[Collected data entries]
________________________

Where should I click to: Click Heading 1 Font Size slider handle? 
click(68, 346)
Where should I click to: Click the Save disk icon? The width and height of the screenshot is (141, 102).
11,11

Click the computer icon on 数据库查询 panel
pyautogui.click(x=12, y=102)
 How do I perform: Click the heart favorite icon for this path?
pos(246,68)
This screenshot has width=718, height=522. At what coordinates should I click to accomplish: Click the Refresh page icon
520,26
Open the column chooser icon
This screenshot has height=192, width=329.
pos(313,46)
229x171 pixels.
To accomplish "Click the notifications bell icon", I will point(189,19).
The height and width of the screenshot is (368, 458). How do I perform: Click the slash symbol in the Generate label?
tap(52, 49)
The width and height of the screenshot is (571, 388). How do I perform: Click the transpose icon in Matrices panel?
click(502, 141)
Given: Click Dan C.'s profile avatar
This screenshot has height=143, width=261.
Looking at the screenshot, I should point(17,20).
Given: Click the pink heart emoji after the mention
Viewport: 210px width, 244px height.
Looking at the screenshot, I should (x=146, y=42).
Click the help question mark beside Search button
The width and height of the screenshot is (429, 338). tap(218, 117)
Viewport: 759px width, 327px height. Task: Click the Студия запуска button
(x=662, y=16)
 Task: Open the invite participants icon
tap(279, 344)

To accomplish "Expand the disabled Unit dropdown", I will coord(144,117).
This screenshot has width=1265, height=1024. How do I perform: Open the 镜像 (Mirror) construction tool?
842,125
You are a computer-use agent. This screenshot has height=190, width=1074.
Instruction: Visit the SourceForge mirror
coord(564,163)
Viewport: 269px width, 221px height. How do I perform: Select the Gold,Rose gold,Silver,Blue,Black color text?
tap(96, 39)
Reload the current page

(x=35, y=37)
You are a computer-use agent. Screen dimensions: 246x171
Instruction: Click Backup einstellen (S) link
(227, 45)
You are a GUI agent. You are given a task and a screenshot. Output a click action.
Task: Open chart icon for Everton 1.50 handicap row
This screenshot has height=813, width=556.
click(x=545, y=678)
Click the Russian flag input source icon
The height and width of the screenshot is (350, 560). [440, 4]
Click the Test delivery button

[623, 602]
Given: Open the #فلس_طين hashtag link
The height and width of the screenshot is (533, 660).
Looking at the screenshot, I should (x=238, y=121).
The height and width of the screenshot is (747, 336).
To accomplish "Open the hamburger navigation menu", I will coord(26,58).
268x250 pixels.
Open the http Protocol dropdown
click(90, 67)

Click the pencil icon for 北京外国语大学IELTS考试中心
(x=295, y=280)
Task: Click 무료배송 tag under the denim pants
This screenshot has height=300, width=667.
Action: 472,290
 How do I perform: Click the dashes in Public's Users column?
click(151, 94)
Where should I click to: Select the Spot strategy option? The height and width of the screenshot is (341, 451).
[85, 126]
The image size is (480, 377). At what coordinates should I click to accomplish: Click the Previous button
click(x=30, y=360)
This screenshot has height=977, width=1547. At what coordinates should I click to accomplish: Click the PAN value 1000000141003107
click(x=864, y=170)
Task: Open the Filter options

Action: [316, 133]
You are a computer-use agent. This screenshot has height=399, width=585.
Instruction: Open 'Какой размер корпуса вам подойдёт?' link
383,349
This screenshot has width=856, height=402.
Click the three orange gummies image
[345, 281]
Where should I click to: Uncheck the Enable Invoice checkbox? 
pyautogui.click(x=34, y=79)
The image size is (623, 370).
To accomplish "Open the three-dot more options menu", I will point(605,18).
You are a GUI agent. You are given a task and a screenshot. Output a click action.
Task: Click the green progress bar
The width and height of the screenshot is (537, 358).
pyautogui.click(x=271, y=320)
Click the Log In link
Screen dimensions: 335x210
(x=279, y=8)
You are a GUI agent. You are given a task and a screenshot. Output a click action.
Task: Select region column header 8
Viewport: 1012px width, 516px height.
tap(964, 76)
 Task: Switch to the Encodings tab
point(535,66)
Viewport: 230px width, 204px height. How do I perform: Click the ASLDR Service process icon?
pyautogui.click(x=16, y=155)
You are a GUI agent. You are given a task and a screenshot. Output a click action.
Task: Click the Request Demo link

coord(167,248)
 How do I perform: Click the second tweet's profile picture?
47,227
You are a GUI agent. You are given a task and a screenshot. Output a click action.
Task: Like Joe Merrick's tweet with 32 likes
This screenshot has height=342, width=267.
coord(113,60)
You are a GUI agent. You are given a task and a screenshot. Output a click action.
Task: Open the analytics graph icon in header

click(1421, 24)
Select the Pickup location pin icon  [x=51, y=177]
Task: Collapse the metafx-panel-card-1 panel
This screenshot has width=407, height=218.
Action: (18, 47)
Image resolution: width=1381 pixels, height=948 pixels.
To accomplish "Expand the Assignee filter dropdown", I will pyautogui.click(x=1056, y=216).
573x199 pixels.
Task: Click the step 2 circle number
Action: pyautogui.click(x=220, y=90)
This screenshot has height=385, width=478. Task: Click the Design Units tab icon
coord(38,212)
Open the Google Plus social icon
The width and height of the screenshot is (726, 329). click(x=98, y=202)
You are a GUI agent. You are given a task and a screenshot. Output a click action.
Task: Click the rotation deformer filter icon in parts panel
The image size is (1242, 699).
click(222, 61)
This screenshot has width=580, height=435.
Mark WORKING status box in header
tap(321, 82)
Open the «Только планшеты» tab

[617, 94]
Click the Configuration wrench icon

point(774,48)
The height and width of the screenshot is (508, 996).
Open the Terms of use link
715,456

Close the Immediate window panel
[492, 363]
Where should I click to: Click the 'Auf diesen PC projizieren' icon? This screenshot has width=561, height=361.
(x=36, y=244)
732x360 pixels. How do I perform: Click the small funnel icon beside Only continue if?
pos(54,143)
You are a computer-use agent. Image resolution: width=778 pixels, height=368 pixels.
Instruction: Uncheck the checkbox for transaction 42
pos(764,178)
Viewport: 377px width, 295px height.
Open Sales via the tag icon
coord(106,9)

________________________

▶ [What you need to do] After going through the entries, say how many lines contain the string "menu". Nothing else belongs in the reply.

▶ [Solution to this exercise] 2